___ DOCUMENT SECTION

Awesome
fuzzit.dev was acquired by GitLab and the new home for this repo is here
Continuous Fuzzing for Java Example
This is an example of how to integrate your JQF targets with the Fuzzit Continuous Fuzzing Platform (Java support is currently in Beta).
This example will show the following steps:
Result:
- Fuzzit will run the fuzz targets continuously on a daily basis with the latest release.
- Fuzzit will run regression tests on every pull-request with the generated corpus and crashes to catch bugs early on.
Coverage Guided Structure Aware Fuzzing for Java can help find both complex bugs, as well as correctness bugs. Java is a safe language so memory corruption bugs are very unlikely to happen, but some bugs can still have security implications.
This tutorial focuses less on how to build JQF targets and more on how to integrate the targets with Fuzzit. A lot of great information is available at the JQF Wiki.
Building JQF Target
The targets that are currently supported on Fuzzit are targets that utilize the JQF+Zest engine.
Understanding the bug
The bug is located at ParseComplex.Java
in the following code
package dev.fuzzit.examplejava;
public class ParseComplex {
public static boolean parse(String data) {
if (data.length() > 4) {
return false;
}
return data.charAt(0) == 'F' &&
data.charAt(1) == 'U' &&
data.charAt(2) == 'Z' &&
data.charAt(3) == 'Z';
}
}
This is a VERY simple case for the sake of the example the author made a mistake.
and Instead of data.length() > 4
the correct code should be data.length() < 4
.
Understanding the fuzzer
the fuzzer is located at ParseComplexFuzz.Java
in the following code:
import org.junit.runner.RunWith;
import edu.berkeley.cs.jqf.fuzz.Fuzz;
import edu.berkeley.cs.jqf.fuzz.JQF;
@RunWith(JQF.class)
public class ParseComplexFuzz {
@Fuzz
public void fuzz(String data) {
ParseComplex.parse(data);
}
}
This is pretty straight forward the fuzzer will generate the psudo random string via data according to the coverage feedback
Building & Running the fuzzer
git clone https://github.com/fuzzitdev/example-java
cd example-java
docker run -v `pwd`:/app -it maven:3.6.1-jdk-12 /bin/bash
cd /app
# Change to maven repo once 1.3 is out
curl -o zest-cli.jar https://storage.googleapis.com/public-fuzzit/jqf-fuzz-1.3-SNAPSHOT-zest-cli.jar
mvn package
java -jar zest-cli.jar -e ./target/example-java-1.0-SNAPSHOT-fat-tests.jar dev.fuzzit.examplejava.ParseComplexTest fuzz
Will print the following output and stacktrace:
Semantic Fuzzing with Zest
--------------------------
Test name: dev.fuzzit.examplejava.ParseComplexTest#fuzz
Results directory: /app/target/fuzz-results/dev.fuzzit.examplejava.ParseComplexTest/fuzz
Elapsed time: 2s (no time limit)

______
___ THE DATA

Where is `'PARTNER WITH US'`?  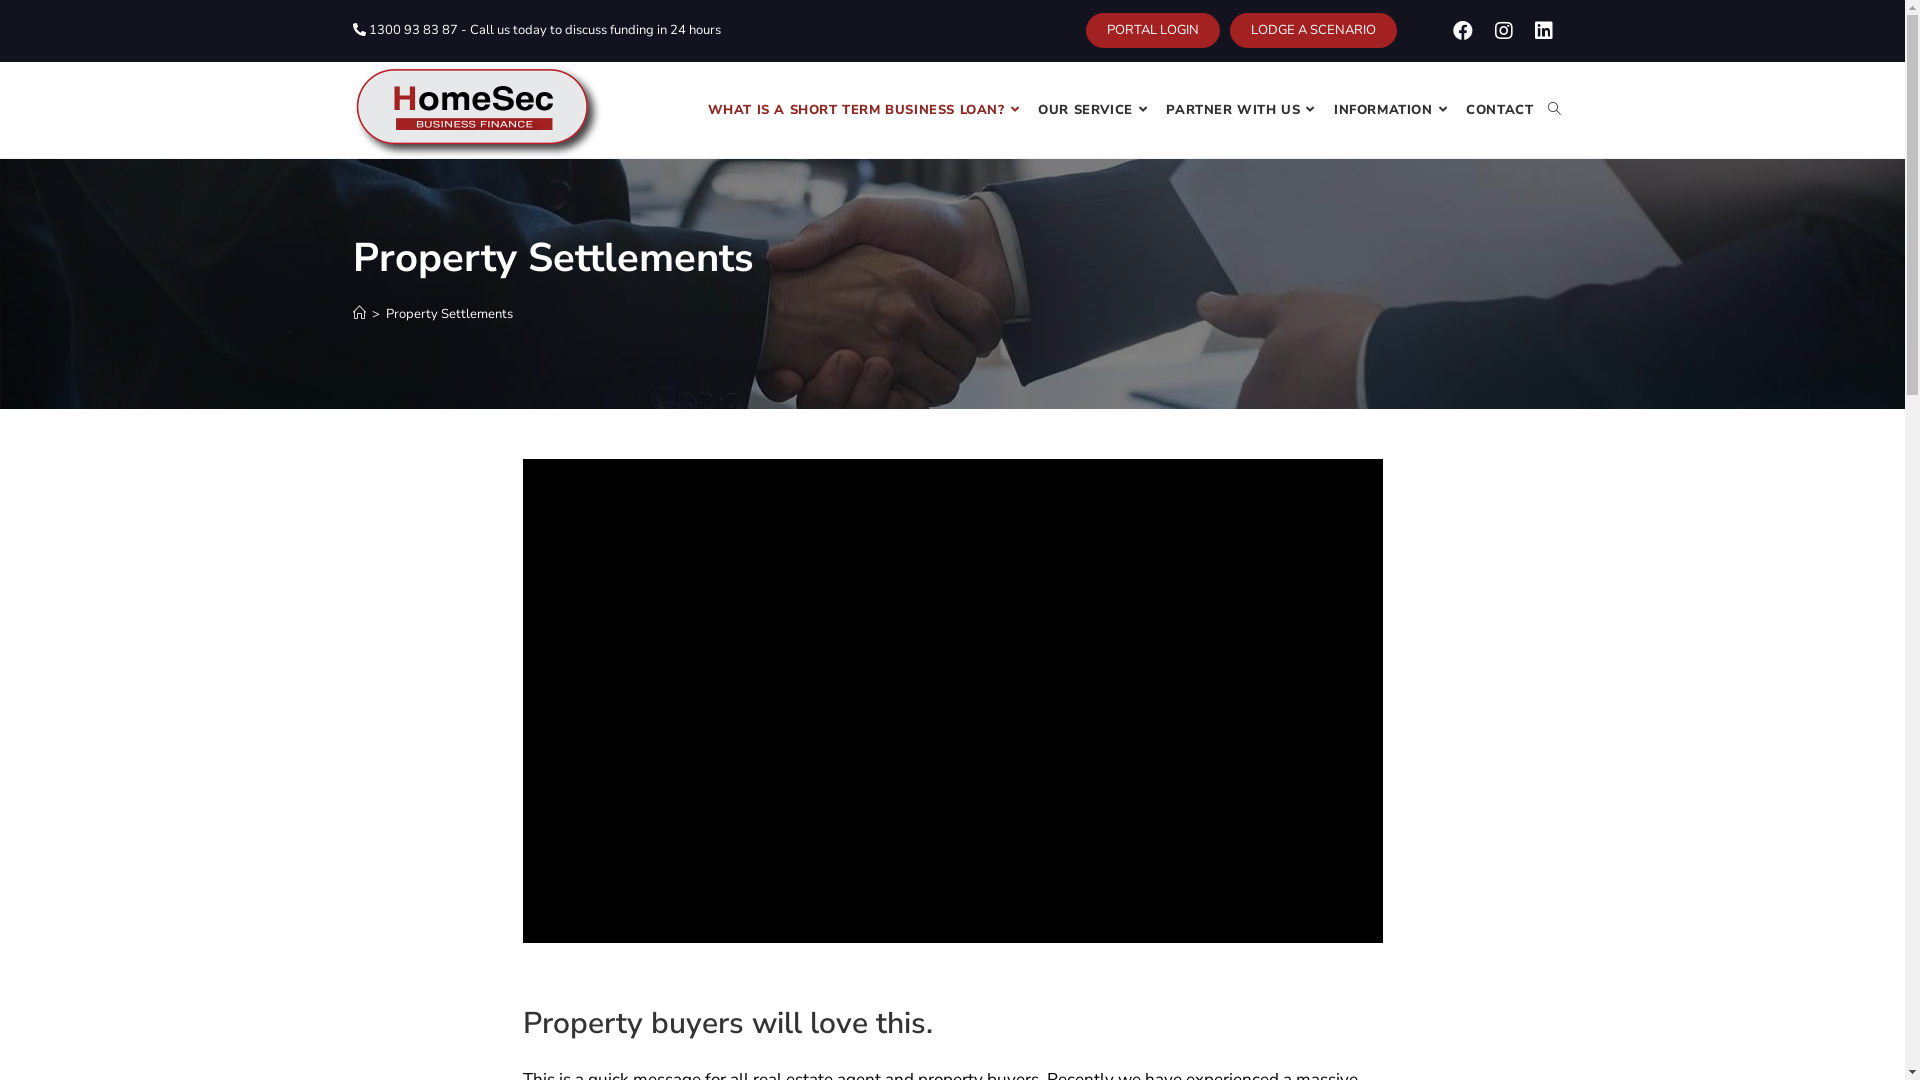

______
___ THE DATA

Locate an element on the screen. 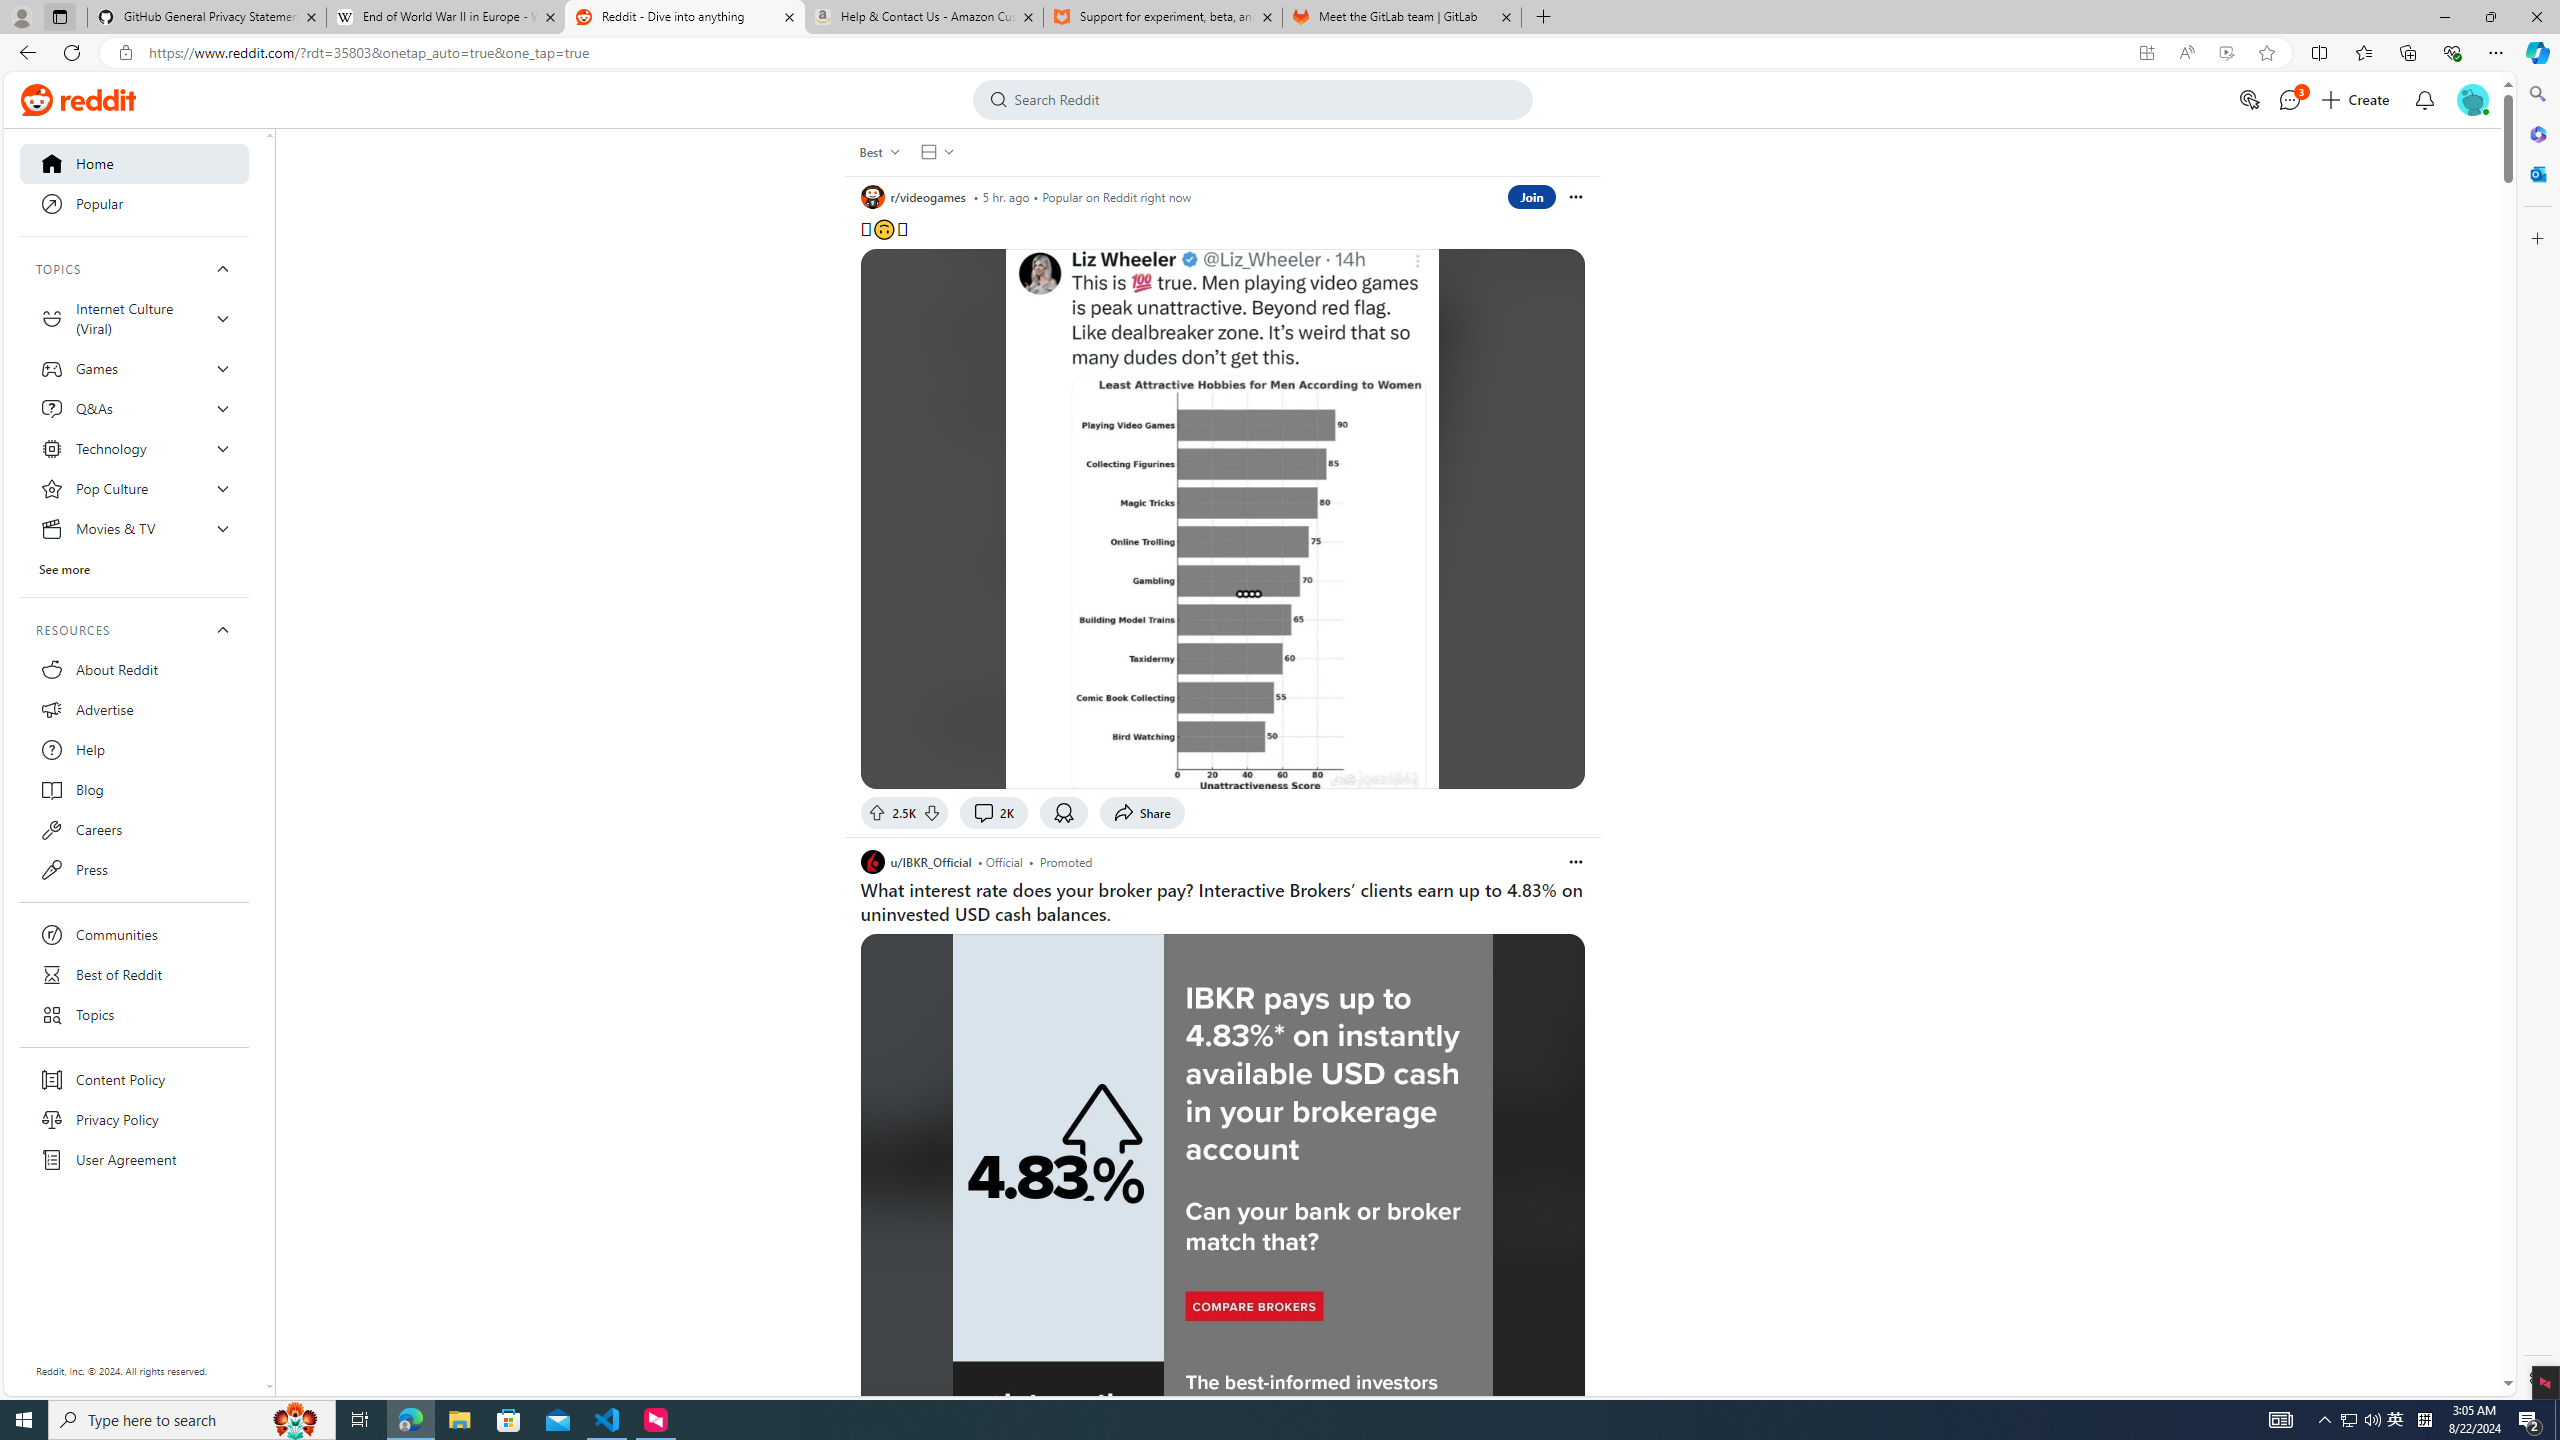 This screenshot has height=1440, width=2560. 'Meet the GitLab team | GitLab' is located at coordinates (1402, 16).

______
___ THE DATA

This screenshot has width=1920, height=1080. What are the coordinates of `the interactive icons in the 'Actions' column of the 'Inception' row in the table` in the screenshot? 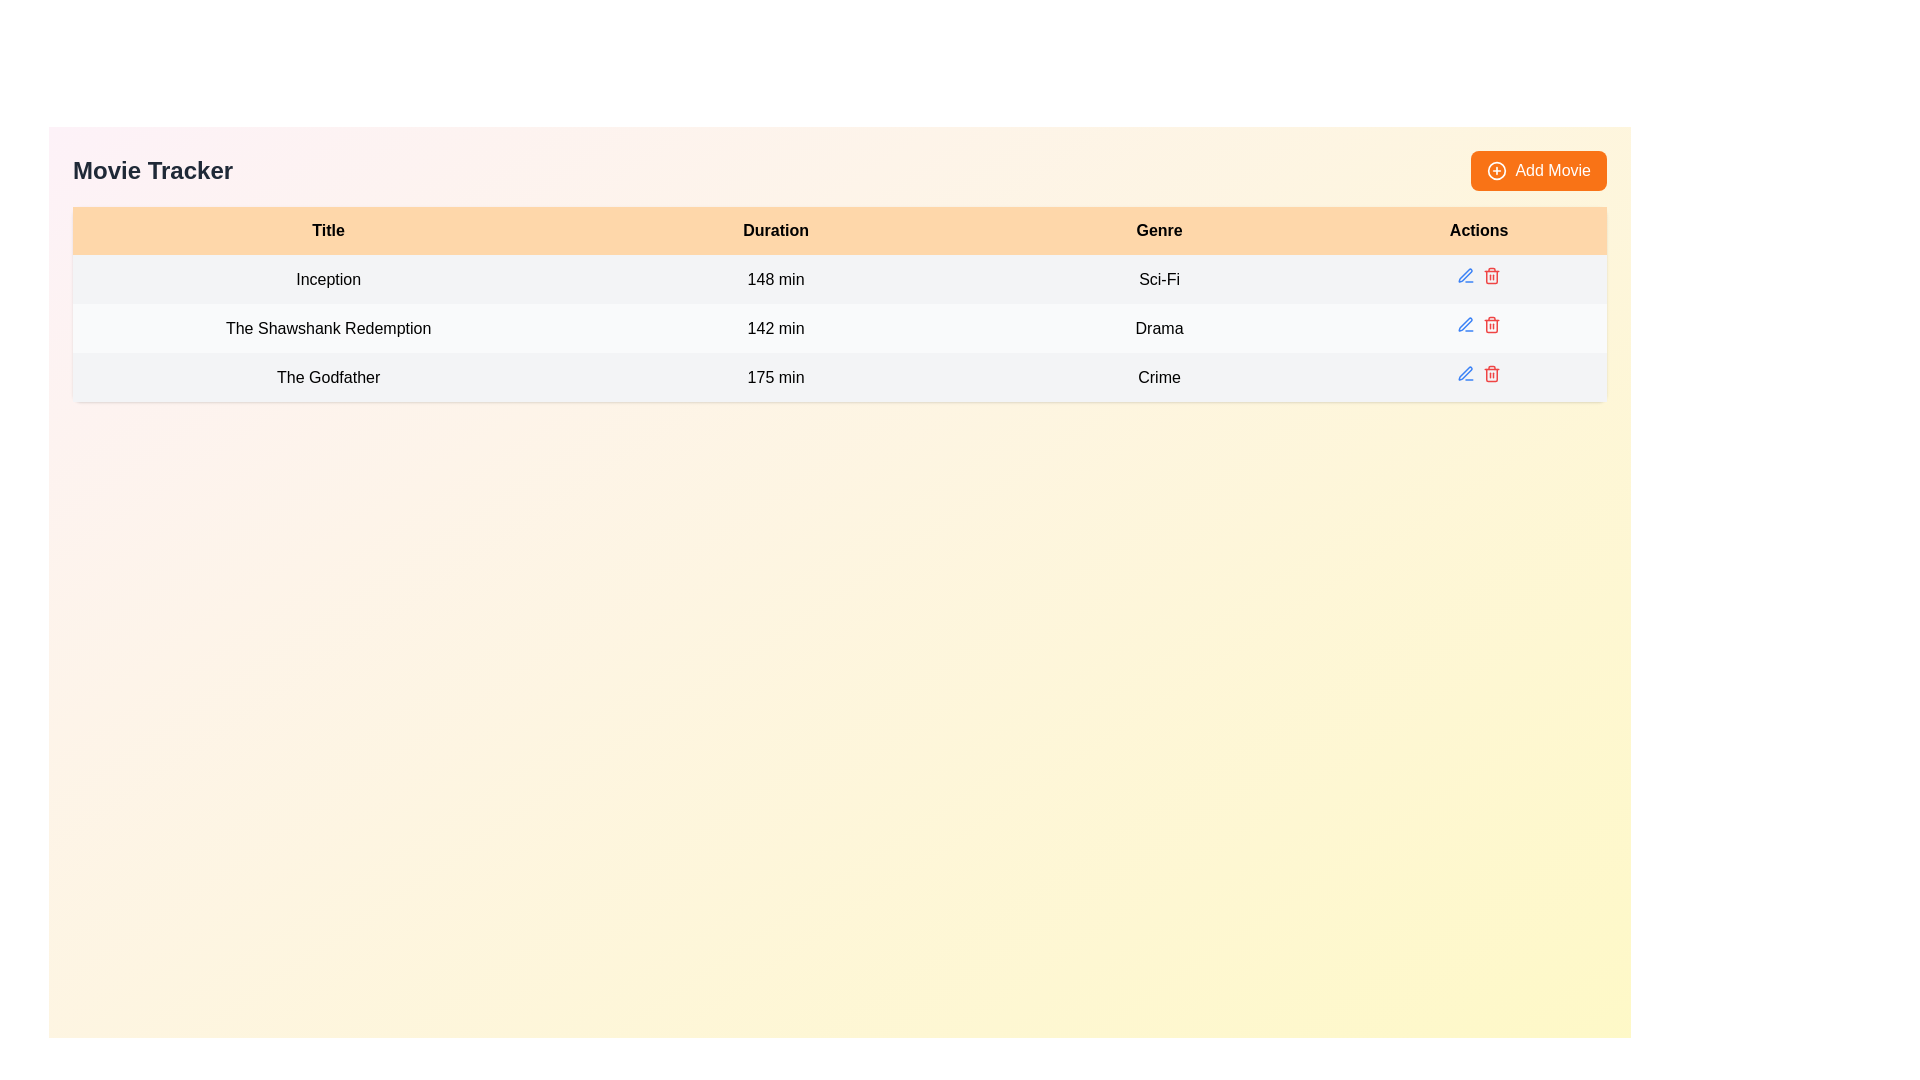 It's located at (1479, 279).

______

**LIST OF TASKS**
**a.** From the Java fuzzing example, reproduce the part that opens with the words containing "Coverage Guided Structure" and closes with "the JQF Wiki.".
**b.** In the Java fuzzing example, list every class that the fuzzer code imports.

**ANSWERS BY TASK**
**a.**
Coverage Guided Structure Aware Fuzzing for Java can help find both complex bugs, as well as correctness bugs. Java is a safe language so memory corruption bugs are very unlikely to happen, but some bugs can still have security implications.
This tutorial focuses less on how to build JQF targets and more on how to integrate the targets with Fuzzit. A lot of great information is available at the JQF Wiki.

**b.**
- org.junit.runner.RunWith
- edu.berkeley.cs.jqf.fuzz.Fuzz
- edu.berkeley.cs.jqf.fuzz.JQF